Tony Yap, Kavisha Mazzella.
Ruth Lyon, Janette  Hoe

Initiated by Lella Carridies, ‘Drought’ is an collaborative project between writers and artists.  The outcome of these collaborations is a series of artists’ books to be exhibited as part of the Melbourne Writers Festival.  The idea of the ‘book’ is broadly conceived to include not only traditional book forms with bound or concertinaed pages, but also soundscape, performance and installation.

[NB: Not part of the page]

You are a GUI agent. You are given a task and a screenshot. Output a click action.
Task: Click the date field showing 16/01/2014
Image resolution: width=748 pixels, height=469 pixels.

‘Drought’ requires each participant to negotiate a translation between three distinct ‘languages’ drawn from a meteological or climatic phenomena, a visual or performative arts practice, and a written text in the form of poetry or prose.  This is a demanding challenge as each ‘language’ posses its own structure, grammar and lexicon – framed by its own discourses, judgments and values.   The task for the artists and writers is to find points of intersection where new interpretations and images can emerge.  Here we might think of the task of translation as being more a matter of interpretation and transformation than of finding exact equivalences.

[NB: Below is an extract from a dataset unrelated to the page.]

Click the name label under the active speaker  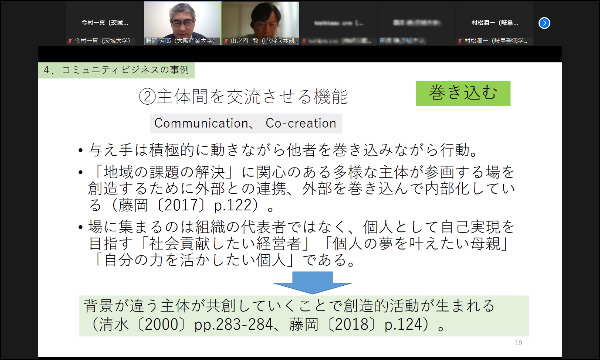[x=180, y=41]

At the outset the thematics of drought invites us to ‘read’ within a palimpsest of shifting tropes and images in the landscape.  As we do so, we see that this climatic condition is imbued with deep social, economic and political signification.  The American transcendental writer, Ralph Waldo Emerson, believed that nothing exists in nature that is not a form of inscription bearing the marks and traces of history.  For Emerson, it becomes a matter of knowing how to read the languages and signatures of nature, and of finding in the “open book” that he calls nature, her incessant narrative.  “Nature is a mutable cloud,” he writes,  “which is always and never the same”.  Through its “endless combination and repetition of a very few laws”, it shapes and names the changing conditions of our historical existence.   Thus, for each of the artists and writers in this project the challenge is to identify and work with processes that reveal the shifting registers of drought in the landscape and beyond.  For some it is a matter of tracing the political and social history of a specific geographical site while for others is question of marking an interiority of thought.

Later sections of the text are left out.